> _Goal_:
Copy each of the records below exactly as it appears, line for line.
□ □ □
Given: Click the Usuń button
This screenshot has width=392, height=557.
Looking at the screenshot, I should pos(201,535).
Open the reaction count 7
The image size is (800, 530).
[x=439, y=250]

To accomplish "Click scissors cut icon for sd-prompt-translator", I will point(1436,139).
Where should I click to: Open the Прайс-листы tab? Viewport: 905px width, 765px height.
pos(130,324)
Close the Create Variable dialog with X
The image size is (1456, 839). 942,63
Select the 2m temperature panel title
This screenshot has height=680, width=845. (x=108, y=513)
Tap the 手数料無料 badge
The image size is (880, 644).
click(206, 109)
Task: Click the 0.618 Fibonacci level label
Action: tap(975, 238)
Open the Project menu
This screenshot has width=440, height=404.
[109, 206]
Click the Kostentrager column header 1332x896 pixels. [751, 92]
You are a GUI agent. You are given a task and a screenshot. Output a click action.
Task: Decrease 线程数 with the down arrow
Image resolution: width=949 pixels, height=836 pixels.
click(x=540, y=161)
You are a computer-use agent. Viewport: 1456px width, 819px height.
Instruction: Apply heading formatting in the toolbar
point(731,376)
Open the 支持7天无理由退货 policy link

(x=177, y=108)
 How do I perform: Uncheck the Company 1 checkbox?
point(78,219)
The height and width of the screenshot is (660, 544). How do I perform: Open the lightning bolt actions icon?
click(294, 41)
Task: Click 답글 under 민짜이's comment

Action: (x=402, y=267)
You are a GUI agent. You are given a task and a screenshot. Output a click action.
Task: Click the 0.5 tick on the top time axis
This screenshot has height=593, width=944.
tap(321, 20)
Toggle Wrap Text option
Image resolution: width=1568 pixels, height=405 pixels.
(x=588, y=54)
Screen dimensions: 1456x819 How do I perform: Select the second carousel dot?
□ □ □
> _Solution_:
Given: Click the Usuń button
This screenshot has width=392, height=557.
Looking at the screenshot, I should pos(201,535).
Open the reaction count 7
The image size is (800, 530).
[x=439, y=250]

To accomplish "Click scissors cut icon for sd-prompt-translator", I will point(1436,139).
Where should I click to: Open the Прайс-листы tab? Viewport: 905px width, 765px height.
pos(130,324)
Close the Create Variable dialog with X
The image size is (1456, 839). 942,63
Select the 2m temperature panel title
This screenshot has height=680, width=845. (x=108, y=513)
Tap the 手数料無料 badge
The image size is (880, 644).
click(206, 109)
Task: Click the 0.618 Fibonacci level label
Action: tap(975, 238)
Open the Project menu
This screenshot has width=440, height=404.
[109, 206]
Click the Kostentrager column header 1332x896 pixels. [751, 92]
You are a GUI agent. You are given a task and a screenshot. Output a click action.
Task: Decrease 线程数 with the down arrow
Image resolution: width=949 pixels, height=836 pixels.
click(x=540, y=161)
You are a computer-use agent. Viewport: 1456px width, 819px height.
Instruction: Apply heading formatting in the toolbar
point(731,376)
Open the 支持7天无理由退货 policy link

(x=177, y=108)
 How do I perform: Uncheck the Company 1 checkbox?
point(78,219)
The height and width of the screenshot is (660, 544). How do I perform: Open the lightning bolt actions icon?
click(294, 41)
Task: Click 답글 under 민짜이's comment

Action: (x=402, y=267)
You are a GUI agent. You are given a task and a screenshot. Output a click action.
Task: Click the 0.5 tick on the top time axis
This screenshot has height=593, width=944.
tap(321, 20)
Toggle Wrap Text option
Image resolution: width=1568 pixels, height=405 pixels.
(x=588, y=54)
Screen dimensions: 1456x819 How do I perform: Select the second carousel dot?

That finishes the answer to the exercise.